Again, it is the courage of servants that saves Naaman. What temerity they have to confront their master and reason with him! And we see a second time that Naaman has the grace of being able to hear advice from outside the bubble of his privilege. He swallows his pride and treks down the long, steep road to the Jordan valley. He “went down.” The Hebrew verb is from the same stem as the name Jordan, a name meaning simply “descender.” The narrator compresses the healing process into the space of a single verse. The scene at the lowly Jordan, more of a stream than a river, less glorious by human standards than the rivers of Damascus, is the nadir of Naaman’s humiliation. While his entourage watches, he dips himself seven times in the humble Jordan. The specified number of immersions recalls the priestly rituals of cleansing specified in Leviticus 14. And then he is clean (tehar, which denotes ritual purity). His skin is like that of a young boy (na‘ar, which can, significantly, also mean ‘servant’).

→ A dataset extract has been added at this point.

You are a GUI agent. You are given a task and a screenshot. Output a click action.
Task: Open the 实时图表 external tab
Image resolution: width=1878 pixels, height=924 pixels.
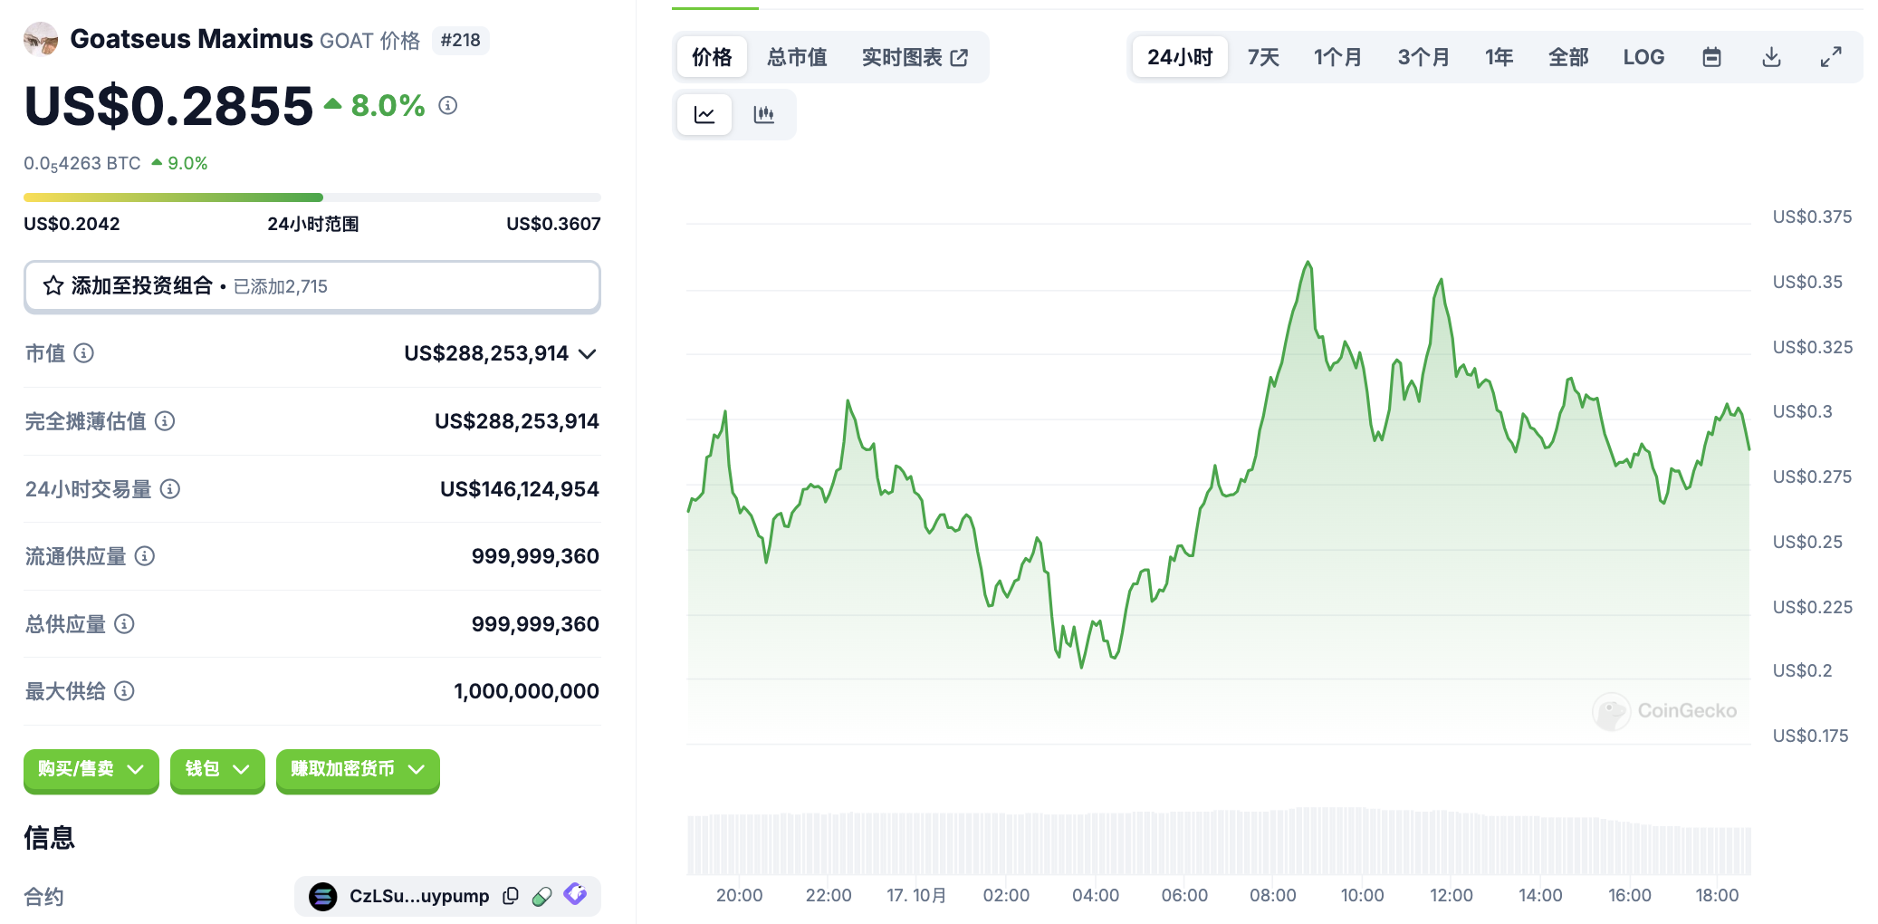coord(914,57)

Not only Naaman’s skin but his very self is remade. Like the tenth leper healed by Jesus, Naaman returns (shuv, which can also mean ‘repent’) to give thanks. He comes and stands before the prophet, a phrase that denotes the posture of a supplicant. He confesses his new-found faith in the God of Israel, the only true God, and offers Elisha the presents he has brought. Now the wealth he has brought is not an incentive, but truly an offering. Elisha makes it clear that the power of God is not for sale. It is a gift, a grace. The genuine transformation of Naaman’s religious world is made clear in his request for sacred soil on which to worship the LORD back home, and this is further underlined by his plea for leniency when he is required to attend his king in the temple of Rimmon. “Go in peace,” says Elisha, which must mean leniency is granted. He returns home a different man, a clean man with loads of foreign dirt on which to worship the true God.
The story contains a danger which the preacher must recognize and possibly address head on. The idea that pride stands in the way of physical healing has obvious potential for harm. It might lead to guilt and self-blame in someone suffering a chronic illness. The story must be handled with care in this regard.